SANN Overviews - Ensembles and Subsampling

An important approach to improve performance is to form ensembles of neural networks. The member networks' predictions are averaged (or combined by voting) to form the ensemble's prediction. Frequently, ensemble formation is combined with subsampling of the data set. This approach can significantly improve generalization performance. Subsampling can also be useful for improved estimation of network generalization performance.
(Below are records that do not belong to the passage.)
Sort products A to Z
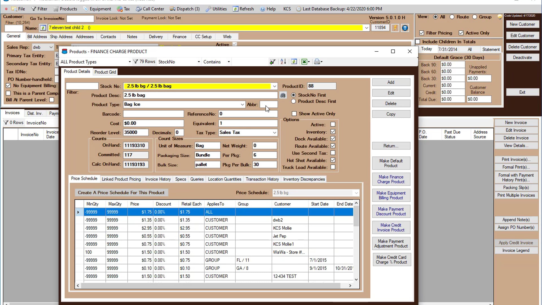The height and width of the screenshot is (305, 542). [x=283, y=62]
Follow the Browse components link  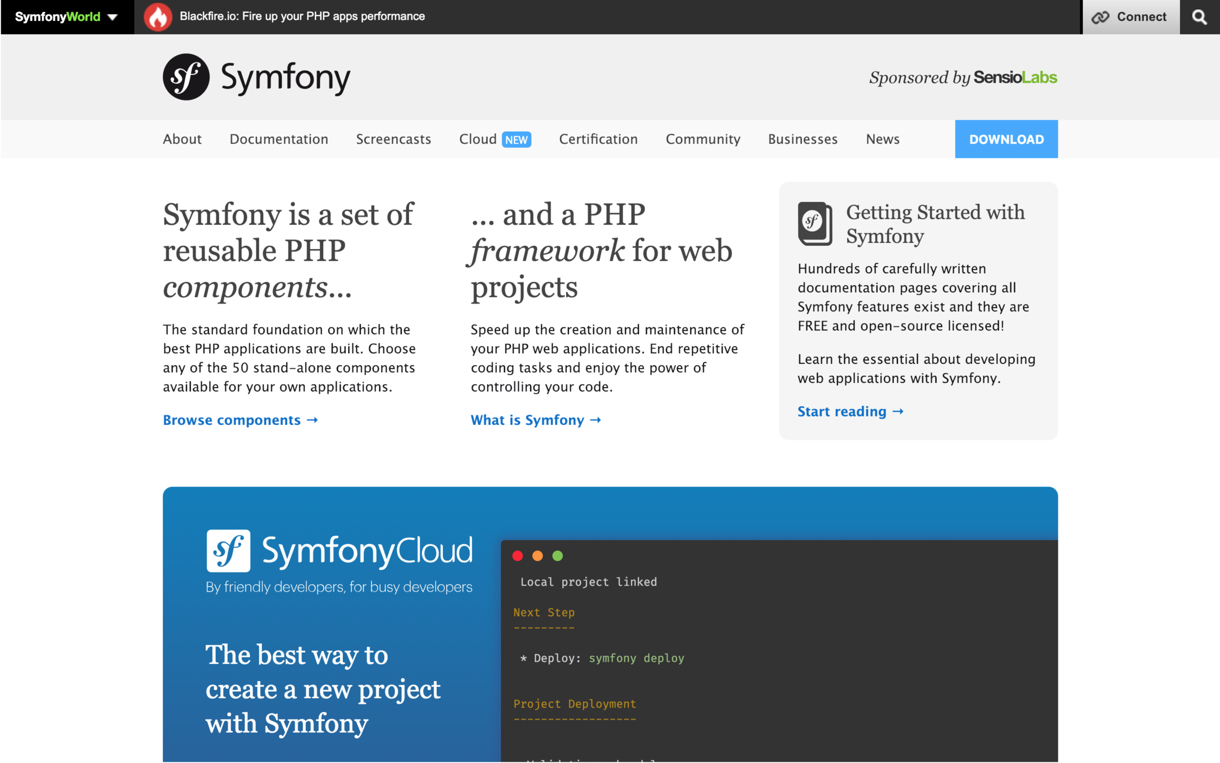pyautogui.click(x=240, y=420)
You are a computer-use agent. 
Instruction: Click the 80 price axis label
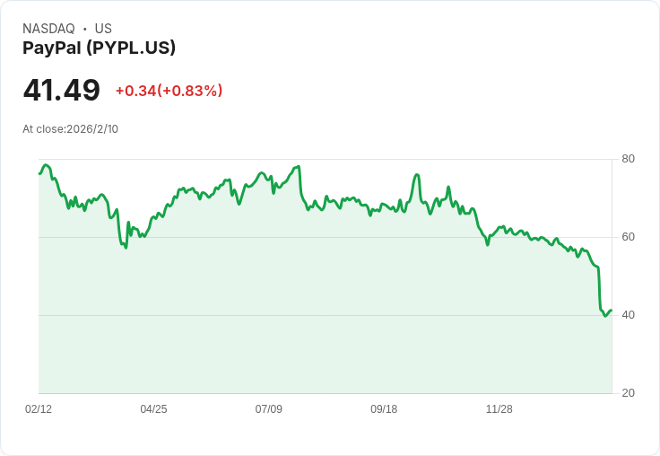point(628,159)
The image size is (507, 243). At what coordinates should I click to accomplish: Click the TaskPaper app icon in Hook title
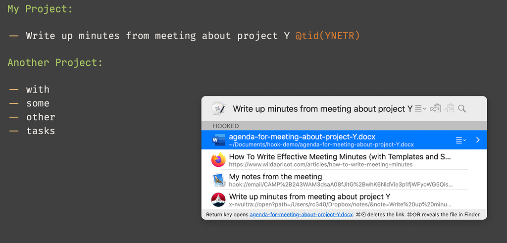218,109
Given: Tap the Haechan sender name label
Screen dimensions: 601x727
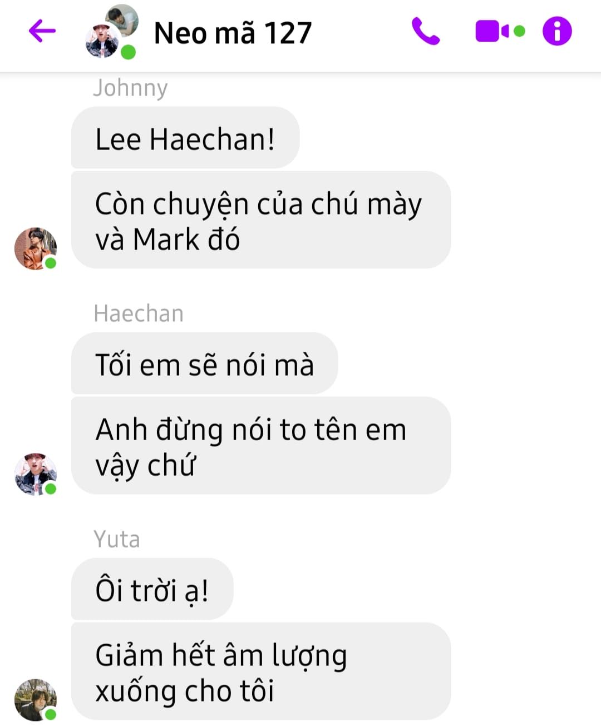Looking at the screenshot, I should (139, 313).
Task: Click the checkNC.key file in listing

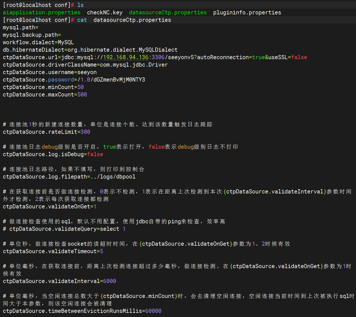Action: [105, 12]

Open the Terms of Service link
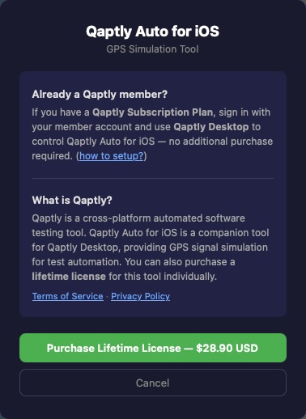click(x=68, y=296)
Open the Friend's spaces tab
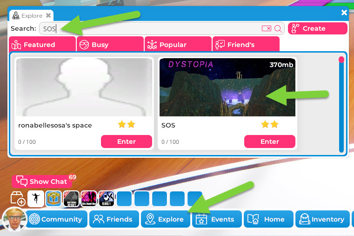This screenshot has width=354, height=236. pos(246,44)
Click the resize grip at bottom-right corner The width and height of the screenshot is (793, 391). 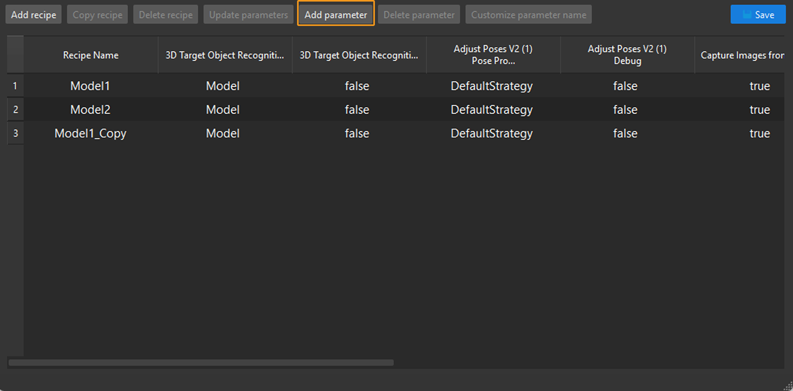point(788,385)
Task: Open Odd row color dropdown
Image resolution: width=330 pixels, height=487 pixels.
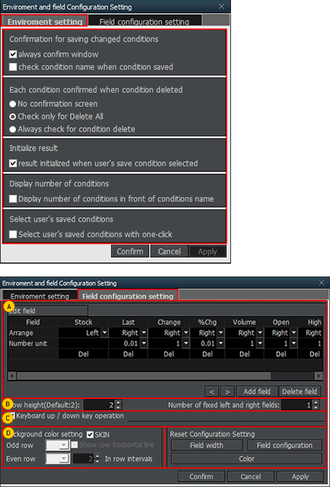Action: pos(64,445)
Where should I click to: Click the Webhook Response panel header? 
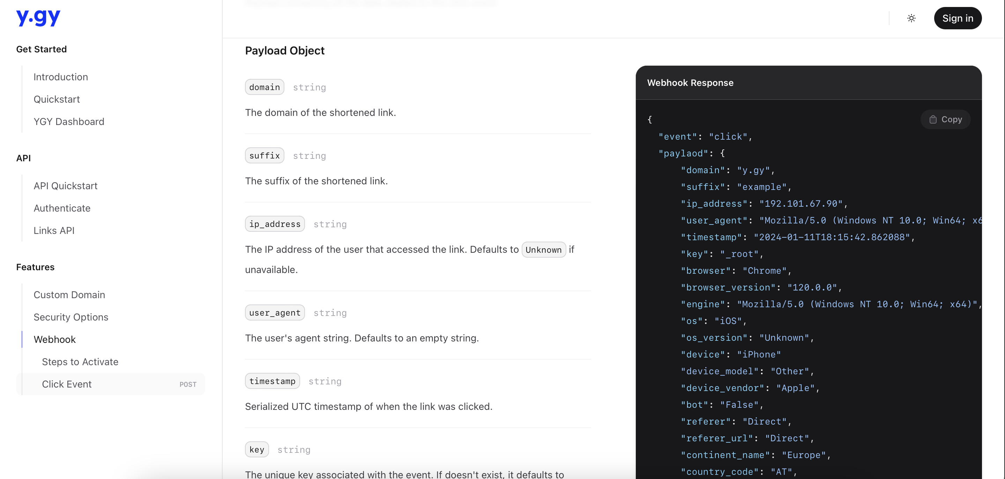tap(690, 82)
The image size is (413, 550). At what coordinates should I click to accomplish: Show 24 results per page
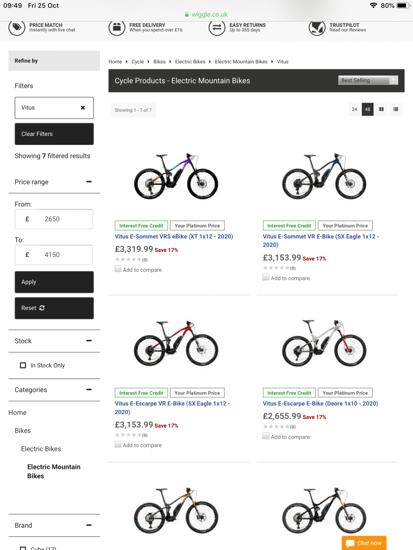coord(354,109)
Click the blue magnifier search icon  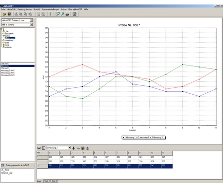pyautogui.click(x=62, y=14)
To explain why subsampling and ensembles are so useful, it is helpful to formulate the neural network training process in statistical terms (Bishop, 1995). We regard the problem as that of estimating an unknown nonlinear function, which has additive noise, on the basis of a limited data set of examples, D. There are several sources of error in our neural network's predictions. First, and unavoidably, even a "perfect" network that exactly modeled the underlying function would make errors due to the noise. However, there is also error due to the fact that we need to fit the neural network model using the finite sample data set, D. This remaining error can be split into two components, the model bias and variance. The bias is the average error that a particular model training procedure will make across different particular data sets (drawn from the unknown function's distribution). The variance reflects the sensitivity of the modeling procedure to a particular choice of data set.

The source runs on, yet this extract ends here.